WHAT ARE the causes of cancer? Recently a new set of answers has begun to emerge, still only in broad outline, but markedly different from earlier theories. The largest contributors to cancer deaths in the United States are now thought to be within the control of each individual, namely, tobacco, diet and a collection of behavioral and cultural actors often summarized as "life style."
At various times in the past, attention has focused on genetic inheritance, viruses, pollution and occupational exposures, all of them largely beyond individual control. Occupational exposure, in particular, is the source of a good deal of confusion. A 1978 study that seemed to represent the views of the government's principal health research agencies concluded that 20 to 38 percent of American cancers are work-related. Though that conclusion was widely criticized and swiftly repudiated by several of the report's authors, the perception remains that work-place exposures account for a large and growing fraction--some have called it an emerging epidemic--of American cancers. Yet scientists believe that occupation accounts for "only" (more on that n a moment) about 4 percent of cancer deaths. Similarly, pollution is thought to account for fewer than 5 percent of fatal cancers, medicines and medical procedures for about 1 percent, and food additives for another 1 percent.
On the other hand, tobacco alone is thought to cause 30 percent of cancer deaths and alcohol about 3 percent. Reproductive and sexual behavior, including such things as the age of first pregnancy and determinants of hormone balances, is estimated to cause about 7 percent of total deaths, though the known effects are considerably greater among women.

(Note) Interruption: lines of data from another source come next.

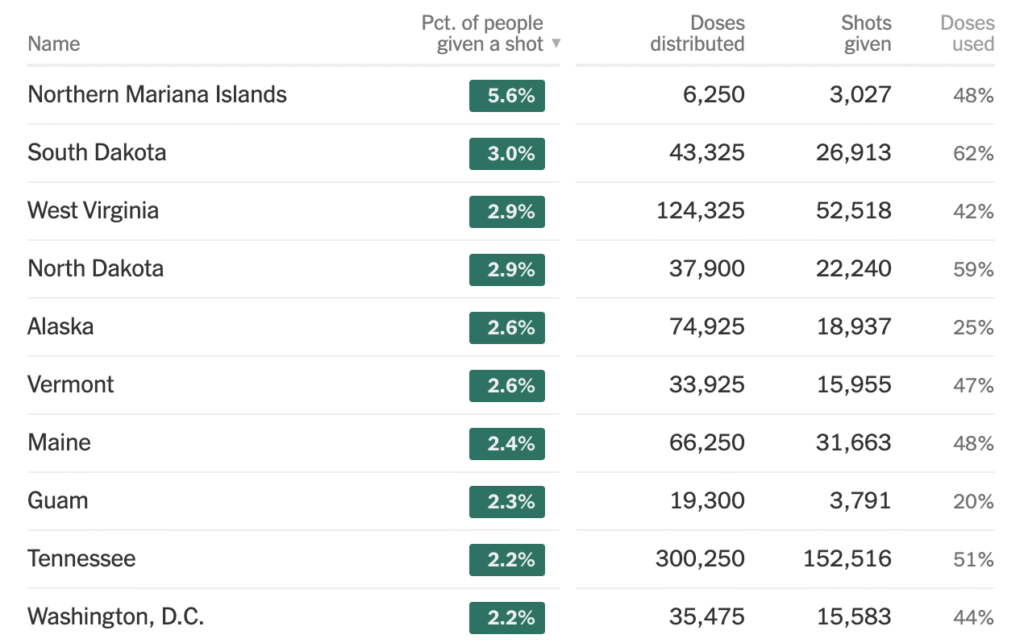Viewport: 1024px width, 643px height.
Task: Click the 5.6% green percentage badge
Action: 507,96
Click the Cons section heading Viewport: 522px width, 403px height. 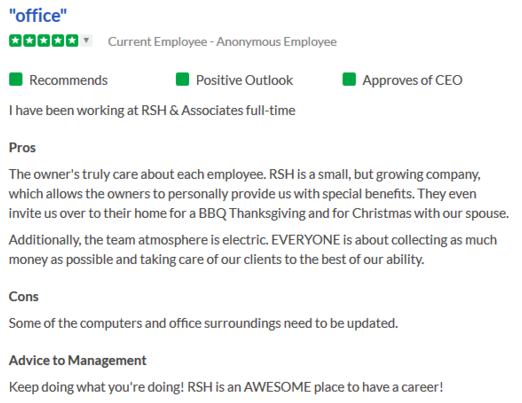24,296
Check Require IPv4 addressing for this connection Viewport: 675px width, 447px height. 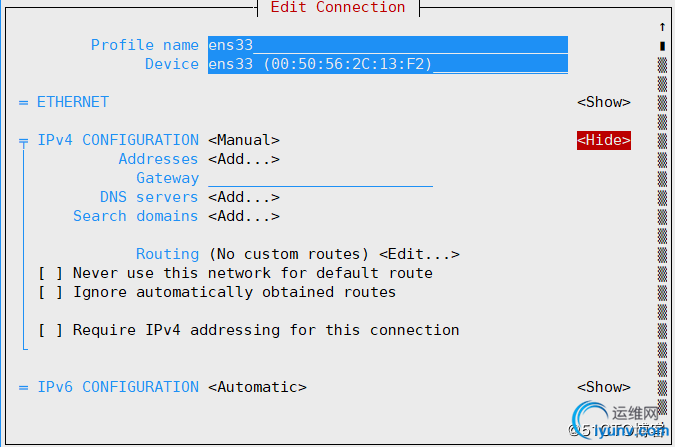51,330
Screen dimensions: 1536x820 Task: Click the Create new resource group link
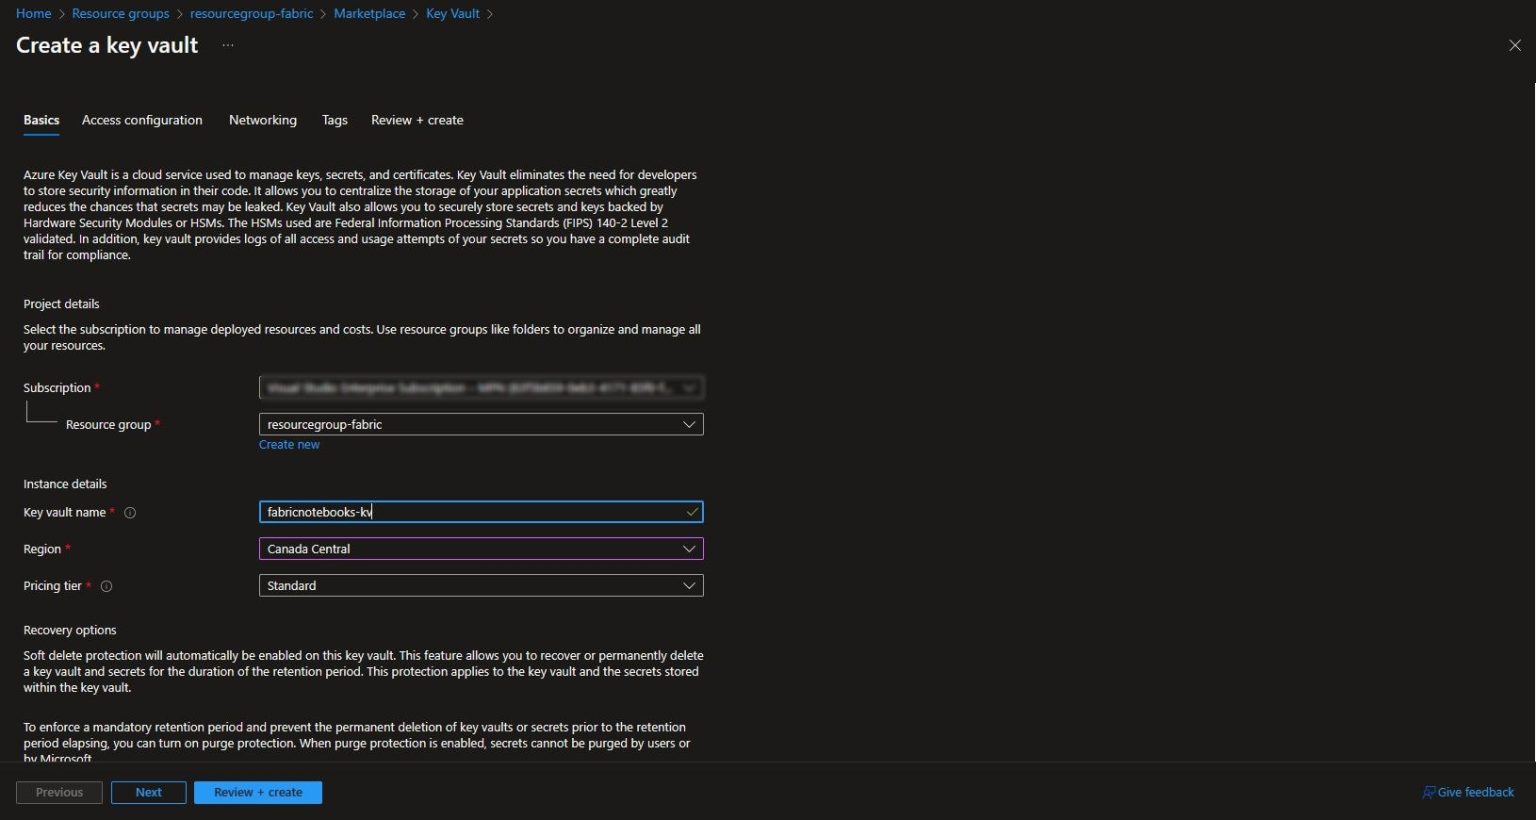[289, 445]
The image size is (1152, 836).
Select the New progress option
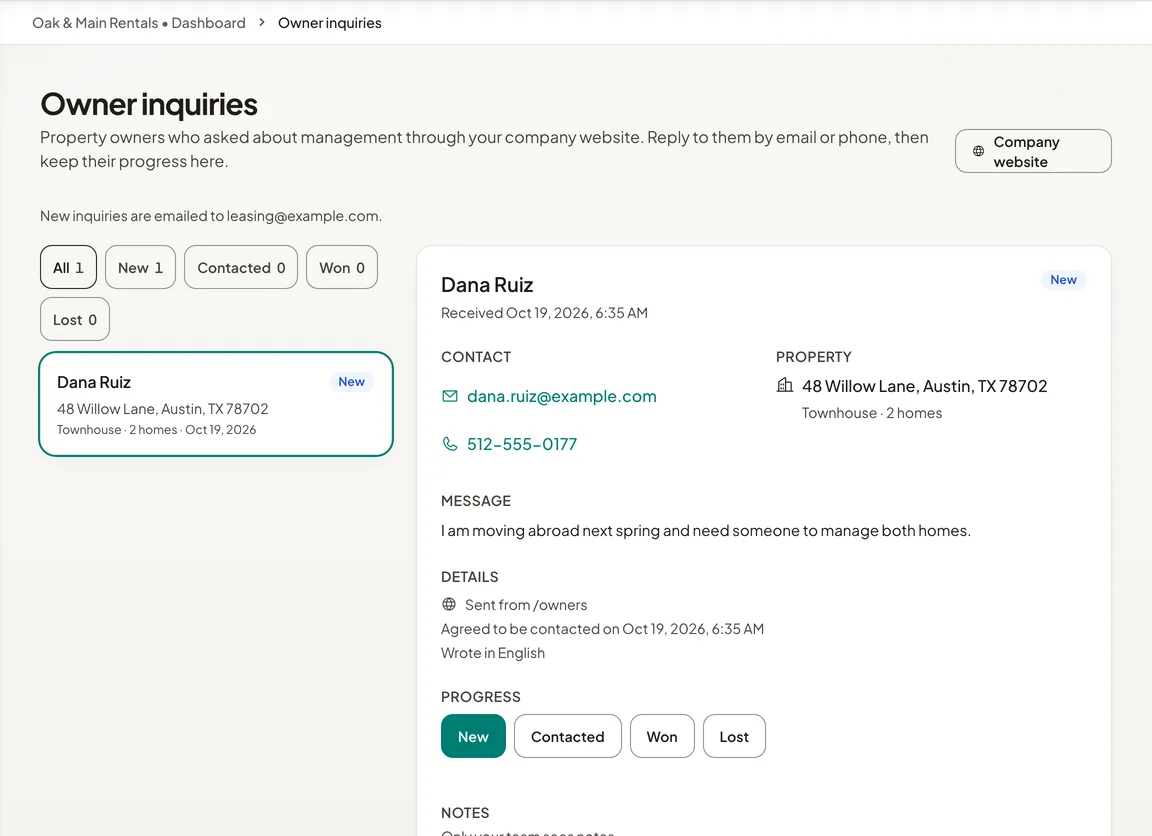tap(473, 736)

A major recent study by Sir Richard Doll and Richard Peto, two Britons considered by many to be the world's leading experts in this field, attributes 35 percent of cancer deaths to diet, including in that term the ingestion of carcinogens, the whole range of nutritional factors--fat, fiber, vitamins, trace elements--and perhaps also nutrients that inhibit rather than promote carcinogenesis. Drs. Doll and Peto emphasize that most of these dietary factors are still unidentified and that the total must be considered "speculative." Yet it conforms with a number of other estimates and is certain to have a major impact on medical thinking and research priorities.
None of these figures should be taken as firm. Some may turn out to be quite wrong. But one broad conclusion leaps out from the numbers: so far as is now known, many more cancer deaths seem to be due to avoidable, individually controlled behavior, than to involuntary exposures or inescapable consequences of modern living. This does not mean that identifying sources of occupationally caused cancer, for example, is any less important. Such cancers may have tragic impacts on certain small segments of the population, and once identified can generally be prevented. But it does have obvious implications for U.S. poliies. If these new estimates are approximately correct, past emphases in research, prevention and regulatory control may not have been doing the greatest good for the greatest number.